2. La manière dont l'administration a voulu appliquer cette méthode avait donné lieu à plusieurs critiques. Selon l’administration, l’abattement s’applique tant aux plus-values qu’aux moins-values. Par suite, le montant de la moins-value imputable ou le cas échéant reportable était le montant de la moins-value constatée réduit des abattements pour durée de détention. De favorable lorsque les titres sont générateurs de plus-values, la durée de détention deviendrait défavorable lorsque les titres sont conservés en perte.

Un contribuable a cédé le 20 janvier N des actions A d’une société acquise le 5 septembre N-5 et a réalisé à cette occasion une plus-value de 20 000 €. Par ailleurs, il a cédé le 29 novembre N des actions B d’une société acquises le 15 mars N-10 et a constaté à cette occasion une moins-value de 10 000 €. La durée de détention des actions A dont la cession a fait apparaître la plus-value est d’au moins deux ans et de moins de 8 ans. Le montant de l’abattement pour durée de détention de droit commun est égal à 50 % du montant de la plus-value, soit une plus-value après abattement de 10 000 euros. La durée de détention des actions B est d’au moins 8 ans. Le montant de l’abattement pour durée de détention de droit commun est égal à 65 % du montant de la moins-value, soit 6 500 €. Le montant de la moins-value, réduite de cet abattement, est de 3 500 €. Le montant de la plus-value imposable s’élevait donc à 6 500 € (10 000 – 3 500).

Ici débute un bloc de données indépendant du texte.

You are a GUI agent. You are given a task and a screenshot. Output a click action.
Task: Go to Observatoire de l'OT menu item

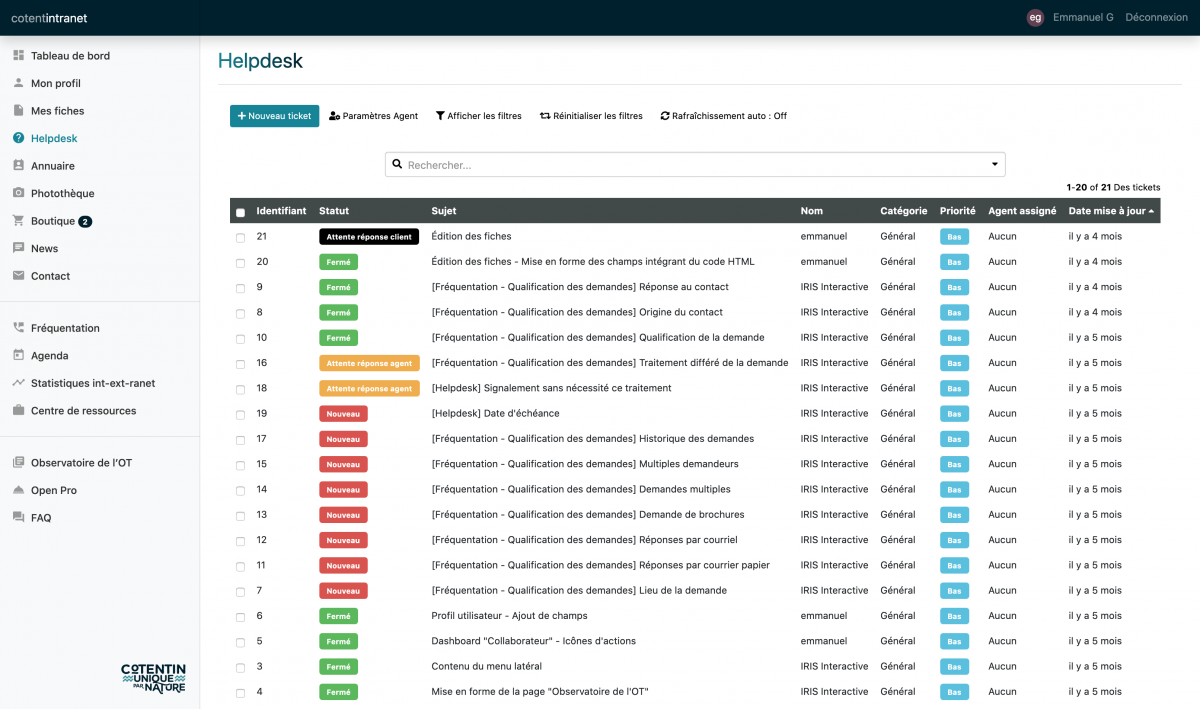[x=81, y=463]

3. Il a également été observé que le nouveau régime d'imposition pouvait, selon les indications données par l'administration, avoir des incidences défavorables en matière de prélèvements sociaux et de contribution sur les hauts revenus lorsque la moins-value réduite de l’abattement est reportée sur les dix années suivantes, en application de l’article 150-0 D, 11 du CGI, les formulaires de déclaration ne prévoyant pas de double système de suivi des moins-values en report pour ces impositions pourtant non concernées par l’abattement.

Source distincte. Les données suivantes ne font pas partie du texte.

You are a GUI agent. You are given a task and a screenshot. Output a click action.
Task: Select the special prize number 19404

4. Le Conseil d’Etat censure cette analyse qui menait à deux incohérences, et précise au contraire que l’abattement pour durée de détention ne s’applique pas aux moins-values de cession de valeurs mobilières, mais au gain net après imputation des moins-values. Il annule par conséquent les références contraires figurant au Bofip. Les gains nets imposables sont calculés après imputation par le contribuable sur les plus-values qu’il a réalisées des moins-values subies au cours de la même année ou reportées. L’abattement pour durée de détention s’applique au solde ainsi obtenu, en fonction de la durée de détention des titres dont la cession a fait apparaître les plus-values subsistant après imputation des moins-values.

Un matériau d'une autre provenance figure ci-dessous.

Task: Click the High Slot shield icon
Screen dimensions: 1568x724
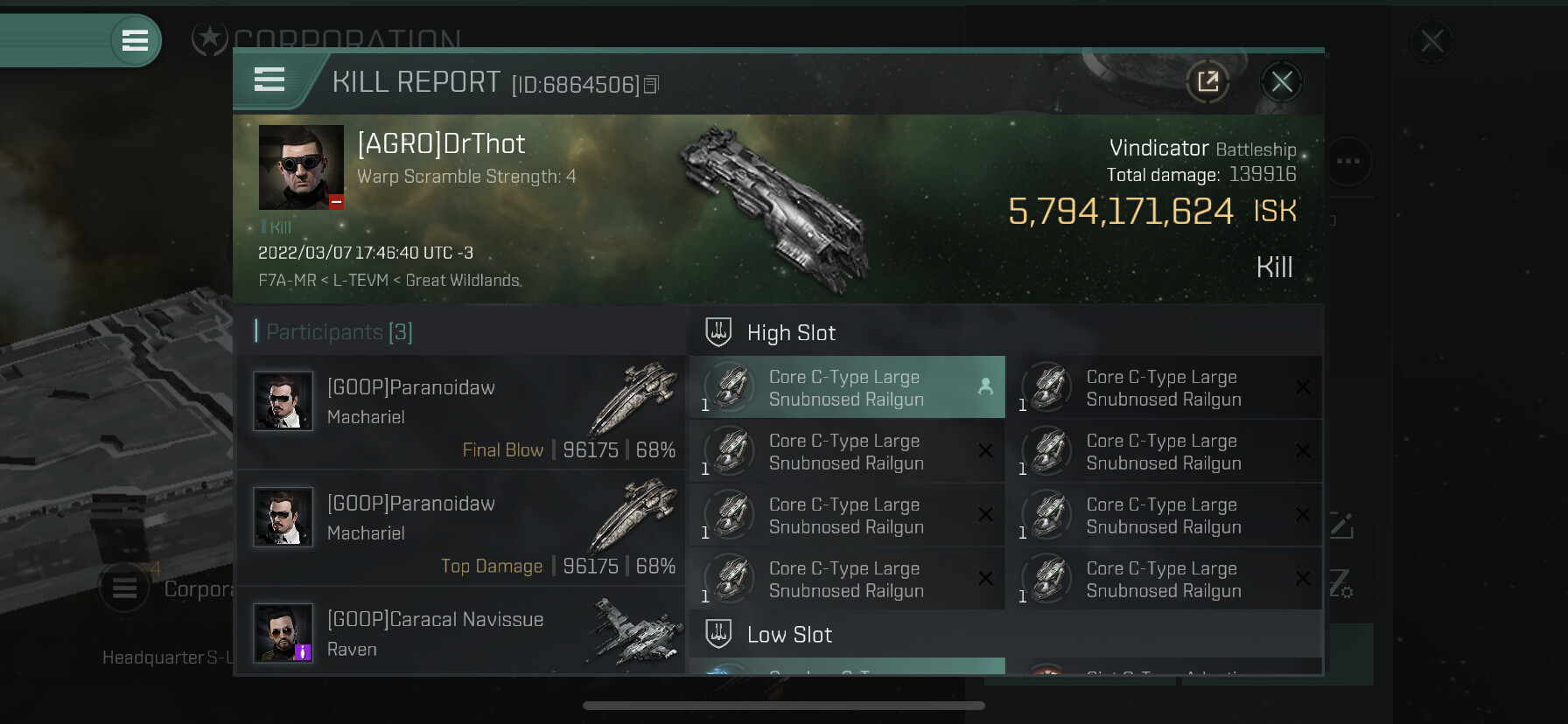Action: [718, 332]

Un contribuable a cédé le 20 janvier N des actions A d’une société acquise le 5 septembre N-5 et a réalisé à cette occasion une plus-value de 20 000 €. Par ailleurs, il a cédé le 29 novembre N des actions B d’une société acquises le 15 mars N-10 et a constaté à cette occasion une moins-value de 10 000 €. Le solde constaté après imputation de la moins-value sur la plus-value s’élève à 10 000 € (20 000 – 10 000).

La durée de détention des actions dont la cession a fait apparaître la plus-value subsistant après imputation de la moins-value est d’au moins deux ans et de moins de 8 ans. Le montant de l’abattement pour durée de détention de droit commun est égal à 50 % du montant de la plus-value, soit un montant d’abattement de 5 000 €. Le montant de la plus-value imposable, après prise en compte de cet abattement, est donc de 5 000 € (au lieu des 6 500 € de l’exemple vu au n° 2).

5. Les contribuables qui souhaitent demander la restitution du montant correspondant de l’impôt sur le revenu, et le cas échéant des prélèvements sociaux et de la contribution sur les hauts revenus, peuvent former une réclamation préalable jusqu’au 31 décembre de la deuxième année suivant celle de la mise en recouvrement du rôle, soit jusqu’au 31 décembre 2016 pour les revenus de 2013 mis en recouvrement en 2014, et jusqu’au 31 décembre 2017 pour les revenus de 2014 mis en recouvrement en 2015.

6. A noter que les précisions de l’administration selon lesquelles l’abattement pour durée de détention ne s’applique pas aux plus-values réalisées avant le 1er janvier 2013 et placées en report d’imposition se bornent, selon le Conseil d’Etat, à expliciter la loi sans y ajouter aucune règle nouvelle, et ne peuvent donc pas être annulées.